Not always, according to the warnings some employment lawyers have started to issue to their corporate clients.

“There are some serious repercussions of having employers cyber sleuth on social media,” said Jason Habinsky, a partner in the New York office of Haynes and Boone, who practices labor and employment law, echoing the sentiments of his peers at other firms.

By perusing social media, a hiring manager who makes the decision “loses the right to claim he never looked into information” about a candidate belonging to a demographic category protected by anti-discrimination laws, Habinsky said.

That’s one reason employment lawyers have begun to encourage, or at least ask clients to consider, having hiring partners and direct managers walled off from their subordinates’ social media accounts.

Why? “You can’t un-ring that bell,” Habinsky said.

Some clients—and possibly law firms, although Habinsky declined to detail his firm’s policies—have begun allowing only designated human resources professionals or outside agencies to scour job candidates’ accounts. “They raise only the red flags that the companies feel like is really important to know,” Habinsky said.

Other clients of his are willing to take the risk of bumping into information that may identify a prospect or employee as part of a protected class.
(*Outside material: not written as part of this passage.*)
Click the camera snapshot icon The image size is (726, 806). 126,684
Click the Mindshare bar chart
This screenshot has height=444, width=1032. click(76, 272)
And the information they find isn’t always used to weed out candidates. “They gather information that is advantageous to the employee—they have a lot of friends, they commit time to charitable causes,” Habinsky said.

Decisions related to candidates’ social media accounts—to snoop or not to snoop—often hinge on an employer’s risk threshold, he said.

Richard Glovsky, an employment lawyer and a partner in Locke Lord’s Boston office, said the notion of designated HR people serving as human screens struck him as overkill. The chances are slim that discrimination claims would arise from an applicant who was screened via social media, he said.

Most discrimination cases are filed by plaintiffs against an employer who hired them, not one who turned them down, Glovsky said. “Is it worth going through all those gymnastics when the chances are slight?” he asked.

Such screening also would be only “partially effective,” since in the age of 24/7 millennial web-monitoring, the odds remain high that a manager will hear about a prospect’s social media extremes indirectly. “I think you can go too far with some of this stuff,” Glovsky said.

Meanwhile, looming new laws in San Francisco, New York, Massachusetts, and other cities that bar employers from asking prospects about their prior salaries also bar them from snooping around the internet for such information.

According to Bruce Millman, the office managing shareholder at the New York office of Littler Mendelson, “doing any kind of review is fraught with possibilities of violating the law.” The new rules only raise those risks—and that may be a rationale for challenging them, he said.